DATASET RECORDS:
++++++++

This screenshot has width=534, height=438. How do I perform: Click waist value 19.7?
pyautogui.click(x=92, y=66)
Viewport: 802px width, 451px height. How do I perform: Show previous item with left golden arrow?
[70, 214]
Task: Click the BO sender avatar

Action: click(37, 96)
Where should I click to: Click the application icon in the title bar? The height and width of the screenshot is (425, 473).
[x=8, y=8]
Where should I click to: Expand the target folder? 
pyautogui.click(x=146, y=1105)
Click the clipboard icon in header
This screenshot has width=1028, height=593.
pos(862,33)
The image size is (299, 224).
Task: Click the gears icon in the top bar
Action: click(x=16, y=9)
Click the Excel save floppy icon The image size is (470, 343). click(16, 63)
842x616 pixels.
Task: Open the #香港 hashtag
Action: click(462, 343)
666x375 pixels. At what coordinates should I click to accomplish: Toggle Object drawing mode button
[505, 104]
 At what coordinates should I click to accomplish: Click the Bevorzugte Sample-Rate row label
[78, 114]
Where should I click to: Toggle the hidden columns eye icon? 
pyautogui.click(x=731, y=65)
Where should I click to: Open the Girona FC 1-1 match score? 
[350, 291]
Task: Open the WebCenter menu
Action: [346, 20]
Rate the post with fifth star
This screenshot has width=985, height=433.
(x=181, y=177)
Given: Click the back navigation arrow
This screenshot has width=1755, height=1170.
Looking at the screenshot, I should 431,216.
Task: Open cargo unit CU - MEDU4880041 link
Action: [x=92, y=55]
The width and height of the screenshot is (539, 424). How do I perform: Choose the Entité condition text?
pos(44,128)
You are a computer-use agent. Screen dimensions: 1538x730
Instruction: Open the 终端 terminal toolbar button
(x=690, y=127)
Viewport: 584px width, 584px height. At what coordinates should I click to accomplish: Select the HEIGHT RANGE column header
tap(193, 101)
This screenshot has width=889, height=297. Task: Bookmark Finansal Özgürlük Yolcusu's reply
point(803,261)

++++++++

Please retype, exactly as written, every line from the line containing "Click the Excel" through the last line of the records above, including both of those lines, and nothing else.

Click the Excel save floppy icon The image size is (470, 343). click(16, 63)
842x616 pixels.
Task: Open the #香港 hashtag
Action: click(462, 343)
666x375 pixels. At what coordinates should I click to accomplish: Toggle Object drawing mode button
[505, 104]
 At what coordinates should I click to accomplish: Click the Bevorzugte Sample-Rate row label
[78, 114]
Where should I click to: Toggle the hidden columns eye icon? 
pyautogui.click(x=731, y=65)
Where should I click to: Open the Girona FC 1-1 match score? 
[350, 291]
Task: Open the WebCenter menu
Action: [346, 20]
Rate the post with fifth star
This screenshot has width=985, height=433.
(x=181, y=177)
Given: Click the back navigation arrow
This screenshot has width=1755, height=1170.
Looking at the screenshot, I should 431,216.
Task: Open cargo unit CU - MEDU4880041 link
Action: [x=92, y=55]
The width and height of the screenshot is (539, 424). How do I perform: Choose the Entité condition text?
pos(44,128)
You are a computer-use agent. Screen dimensions: 1538x730
Instruction: Open the 终端 terminal toolbar button
(x=690, y=127)
Viewport: 584px width, 584px height. At what coordinates should I click to accomplish: Select the HEIGHT RANGE column header
tap(193, 101)
This screenshot has width=889, height=297. Task: Bookmark Finansal Özgürlük Yolcusu's reply
point(803,261)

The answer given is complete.